Vertica Appliance Puts Data Warehousing in the Cloud

With turnkey deployability and enterprise scalability, officials say Vertica-on-the-Cloud is a quick, painless, and inexpensive way to get into data warehousing

One of the most fascinating aspects of the data warehousing (DW) appliance segment is its sheer diversity, which makes a vendor's ability to distinguish itself vital. Vertica recently explained what gives it the edge: its ability to run on the distributed computing "cloud."

The "cloud" is one of computing's hottest trends. The term connotes a way to distribute computational power. Co-founder Andy Palmer stresses that on-demand data warehousing doesn't get much easier -- or more scalable -- than Vertica running on top of Amazon's EC2 service.

"The way that Vertica was designed was to operate natively on this grid kind of computing architecture. For us, our customers were looking at various deployment options. One of the things that was really incredible to us was how seamless it was to operate on the commercial offerings that have become available. We've been working on Amazon for quite a while, and what we found was that the way Vertica was fundamentally designed was to run on a cloud, so we see very little difference in running on the cloud versus running [on-premises] in an enterprise data center."

Back in the day, "grid computing" was a comparatively tough sell, at least for many bread-and-butter enterprise applications, where it was sometimes dismissed as a really cool technology solution in search of a market.
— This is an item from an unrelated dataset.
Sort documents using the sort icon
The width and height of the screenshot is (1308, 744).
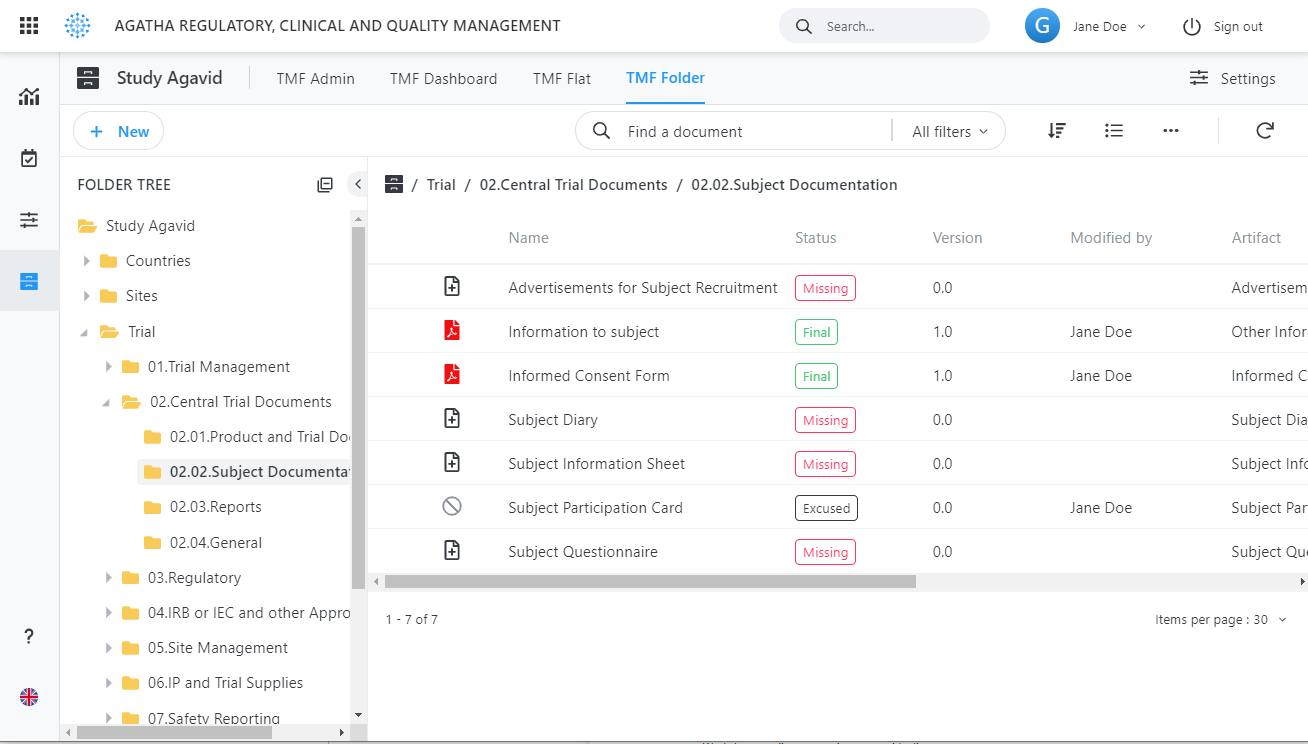click(1056, 131)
Cloud computing is a different proposition, Palmer says, in part because it isn't premised on a technology-centric but on a service-centric pitch: EC2, for example, is just one of several Web services that Amazon markets under its AWS (or Amazon Web Services) umbrella. The salient point, Palmer maintains, is that Vertica's EC2 offering isn't a solution in search of a market but a service that Vertica developed specifically in response to market demand.

"This product actually started as a need within Vertica. We didn't originally go into this saying, 'Let's put Vertica on the cloud.' We were just running out of our own IT and hardware capacities, especially running proofs-of-concept, so we started basically booting up Amazon nodes [to do evaluations or proofs-of-concept]. Customers were coming back and saying, 'You know, if we can do evals on the [EC2] cloud, can't we just keep some of them running?'"

In other words, he says, there are situations -- frequently involving "auxiliary" or non-mission-critical data -- where customers don't want to bring certain kinds of information into their enterprise data warehouses, but nonetheless need to query and analyze it.

"The type of data that people are coming to us with is not necessarily stuff that you'd find in the enterprise data warehouse. It's auxiliary data. It might be public data -- for example, data that's published by financial services firms. It might be data that [a customer] purchased from some other provider. In most cases, the time [in which] they have to analyze it is very small, so they need to be able to quickly bring it up and run their analytics against it."

In this sense, Palmer maintains, Vertica-on-the-Cloud is a completely customer-driven service offering.

"That's really what prompted us to do it. We were getting so much interest [from customers], so we figured, instead of doing it [on an] ad hoc [basis] and putting some scripts together to boot up a few instances, why not offer it as a [pre-packaged] service?" he explains.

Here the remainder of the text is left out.